Friday, April 26, 2024

The Global Sanitation Challenge: Is There A Silver Bullet?

Share

By Britta Augsburg

We continue to face a global sanitation crisis in the 21st century, with millions worldwide defecating in the open. At the current rate of progress and with current investment levels, we are bound to miss international and national targets for achieving universal access to basic sanitation by 2030, the United Nations’ 6th Sustainable Development Goal.

It has become clear now that there is no single bullet to address the sanitation challenge. Various strategies have been trialled and tested in the last few decades. Policies up to the 1990s focussed on getting toilets built. Governments then switched to subsidy programmes.
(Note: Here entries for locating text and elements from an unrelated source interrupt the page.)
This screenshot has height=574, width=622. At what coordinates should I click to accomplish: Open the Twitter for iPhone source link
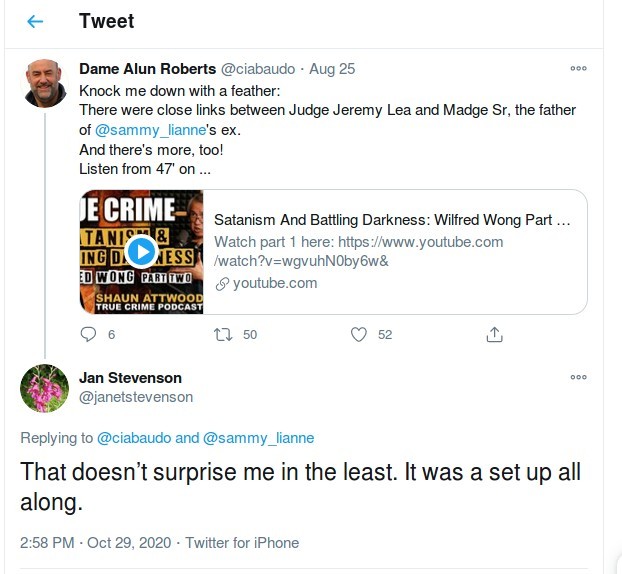click(242, 543)
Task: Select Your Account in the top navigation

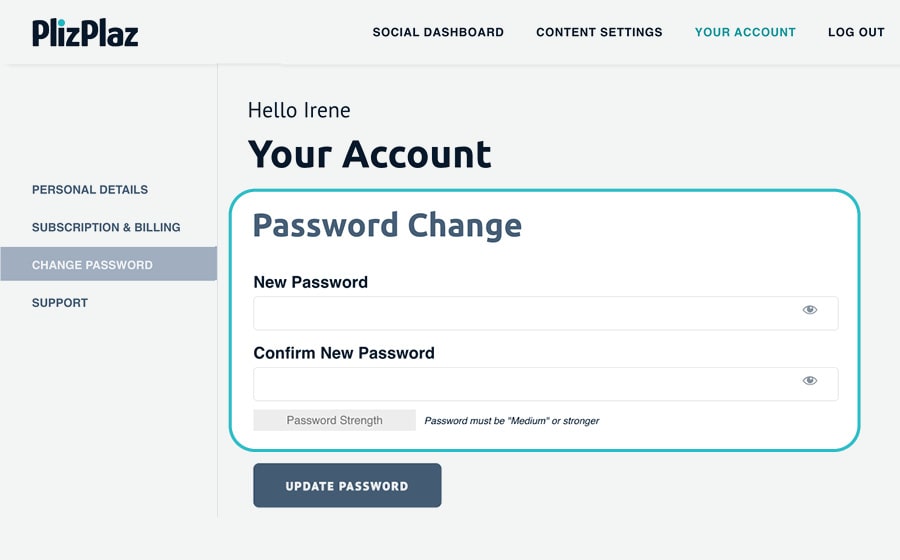Action: tap(745, 32)
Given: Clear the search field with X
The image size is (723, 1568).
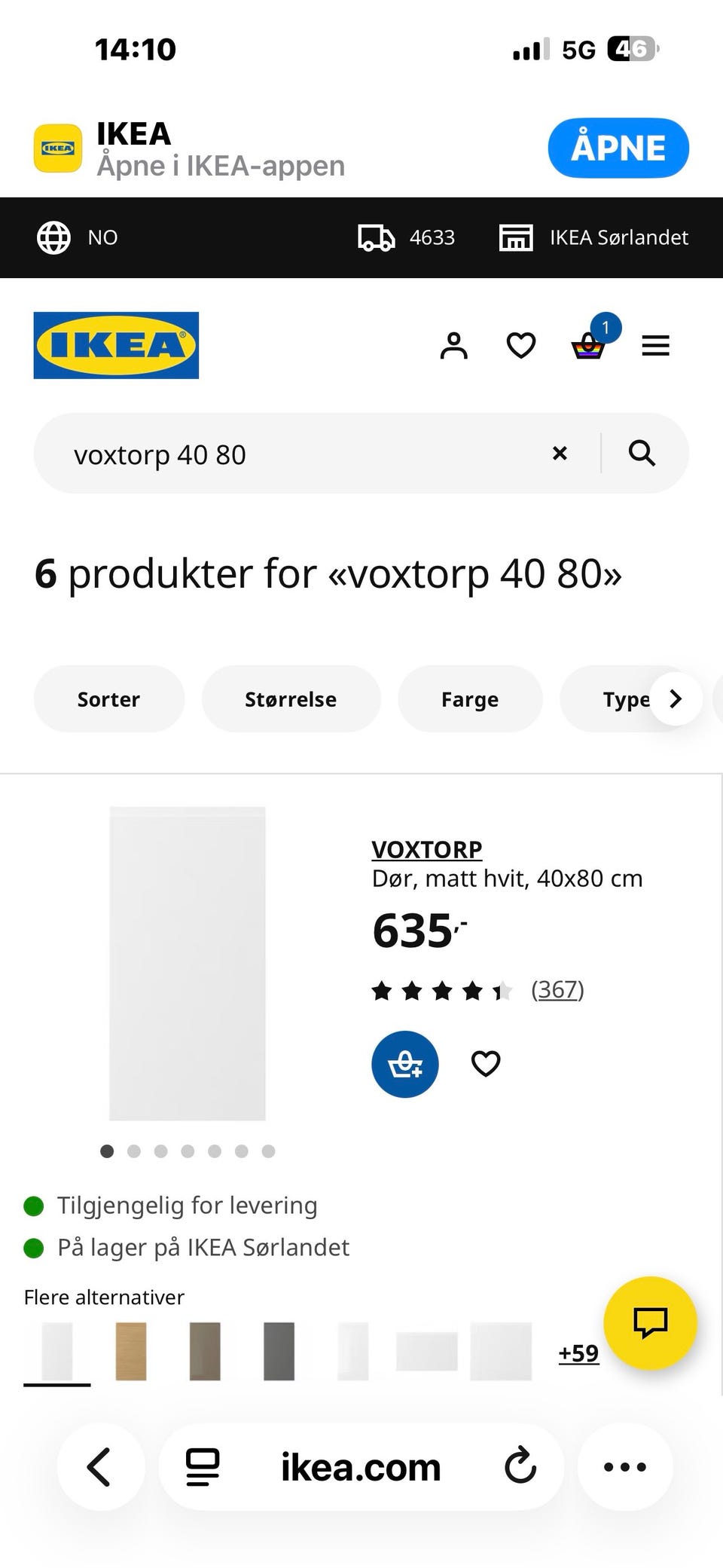Looking at the screenshot, I should tap(560, 454).
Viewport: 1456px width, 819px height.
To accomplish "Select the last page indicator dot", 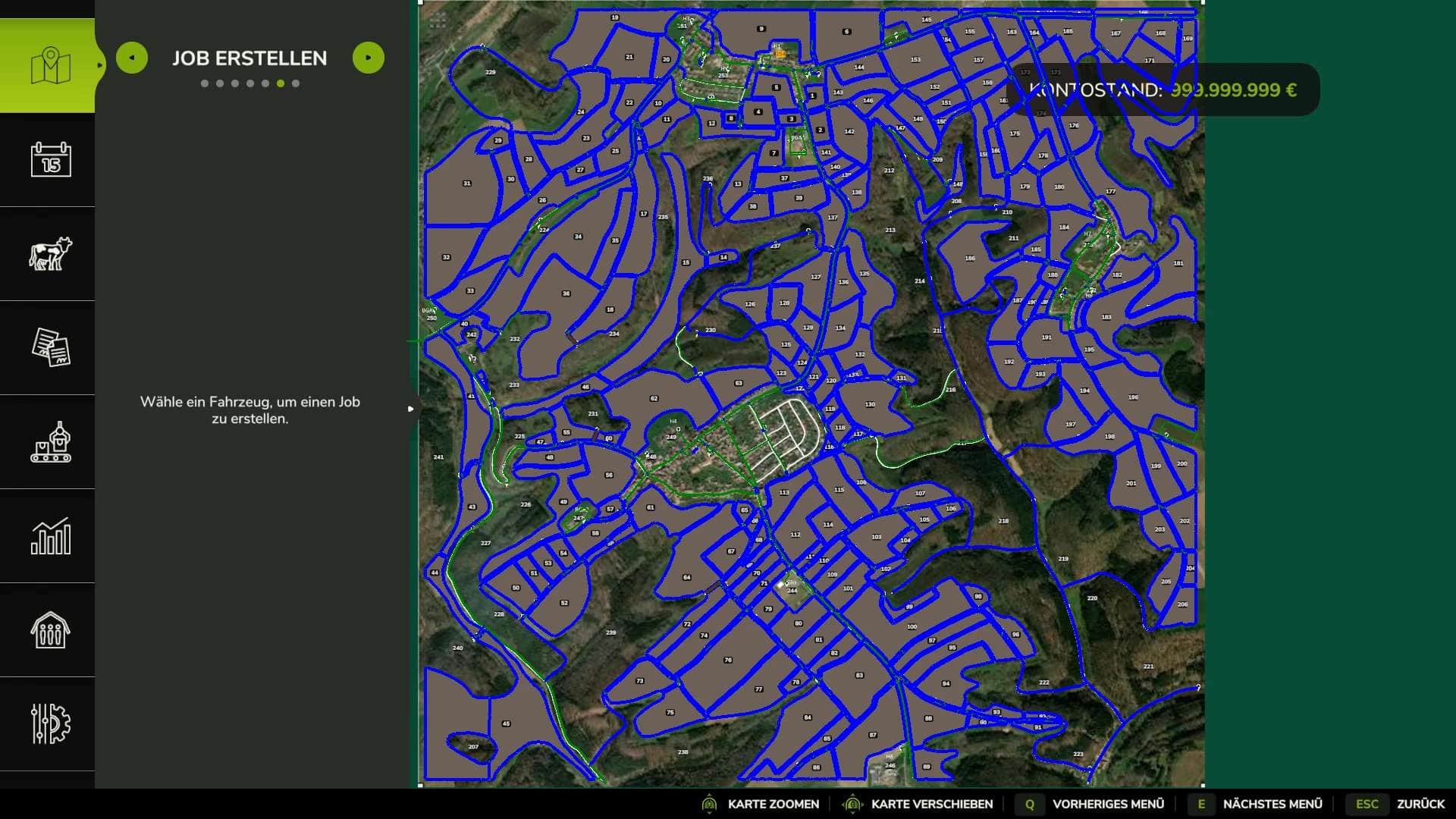I will (296, 83).
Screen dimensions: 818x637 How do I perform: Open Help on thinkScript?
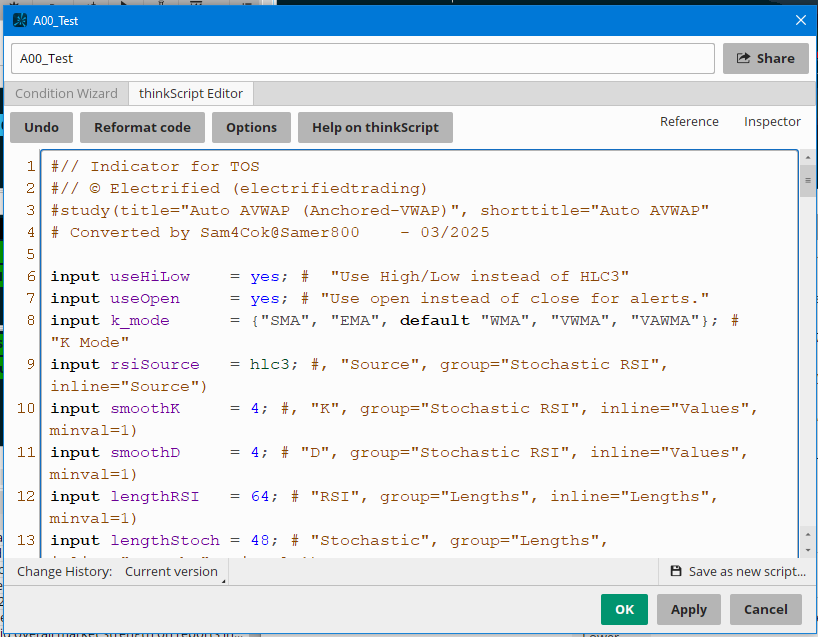coord(375,127)
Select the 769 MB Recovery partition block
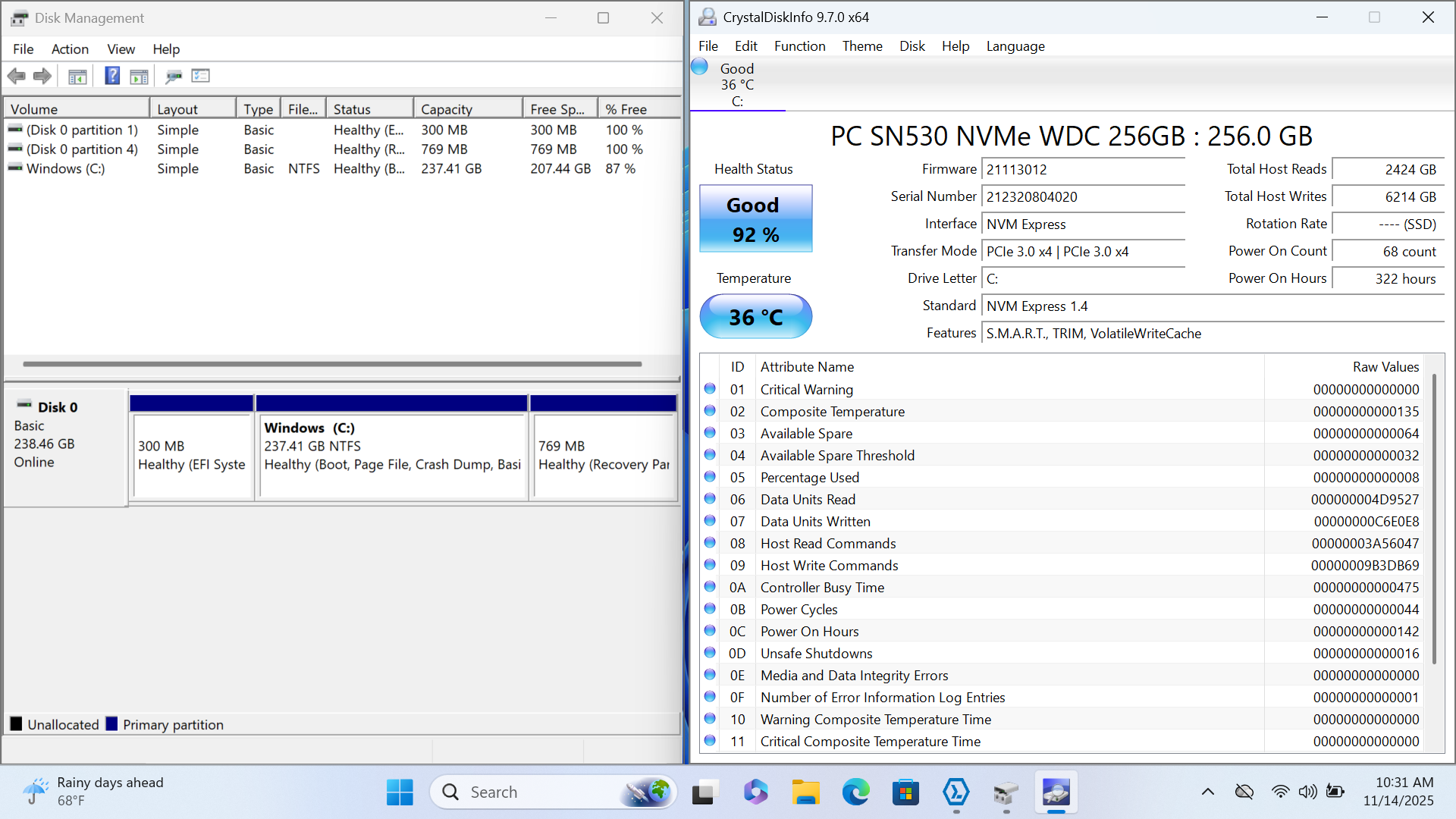 [604, 455]
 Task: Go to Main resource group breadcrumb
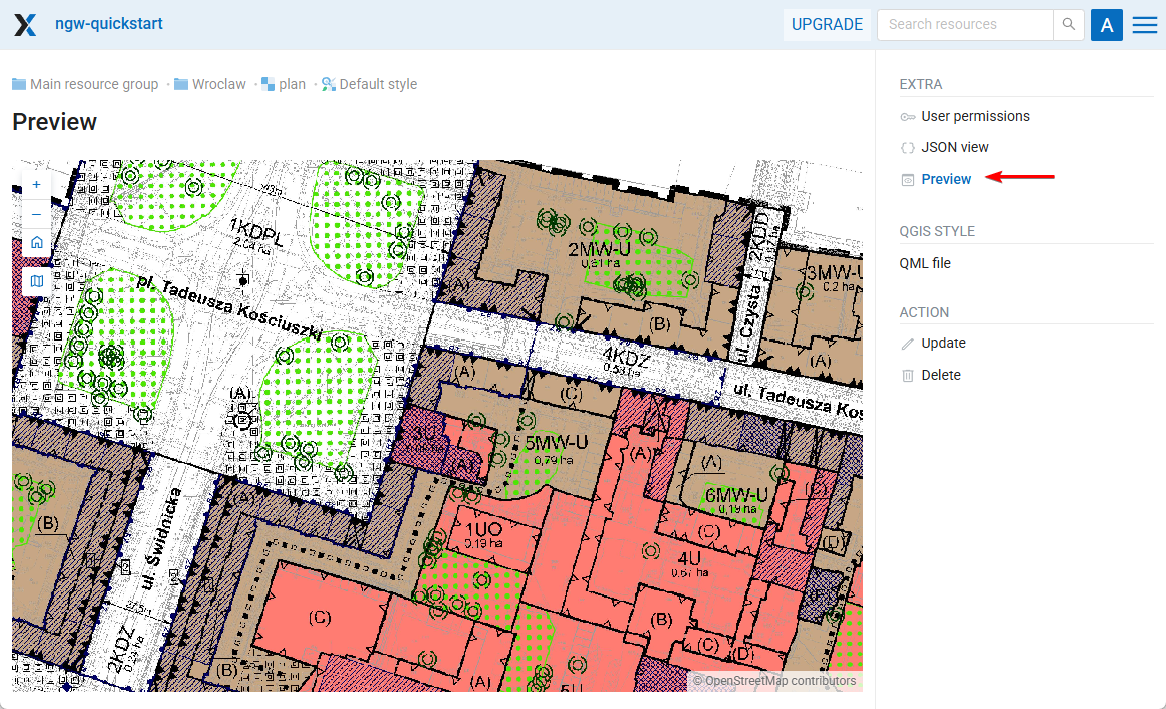click(94, 84)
After disappointing results, opinion swung in favour of raising public awareness of the health risks from inadequate sanitation behaviour. Recently, the private sector joined the sanitation challenge, most prominently by offering microcredit for sanitation investments.

Now is the time to take stock of what actually works, as donors, governments and investors are deciding how to spend their money. At the Institute for Fiscal Studies, we’ve tested the effectiveness of sanitation programmes across the Global South, and here is what we’ve learned.

Building toilets and changing habits

Over 50 countries worldwide currently rely on behavioural change and community self-enforcement to end open defecation, an approach called Community-Led Total Sanitation (CLTS). We recently evaluated CLTS in Nigeria and Pakistan, two countries where open defecation is a major problem. We found that the intervention can indeed be effective in triggering investment in sanitation and sustained behaviour change. However, consistent with similar studies in Mali, India, Tanzania, Bangladesh and Indonesia, our research in Nigeria found that it reduces open defection only in poor areas and even in such areas, it doesn’t eradicate it completely.

Tweaking CLTS can boost its effectiveness. In particular, our research in Pakistan found that in vulnerable areas, which are prone to flooding, with poor public infrastructure and little access to construction materials, follow-up visits by CLTS implementers do help encourage people to keep toilets functional and in use. But these follow-up visits would be unnecessary if these communities had been able to construct resilient toilets, to begin with. And what about the people who didn’t choose to make a sanitation investment despite the intervention?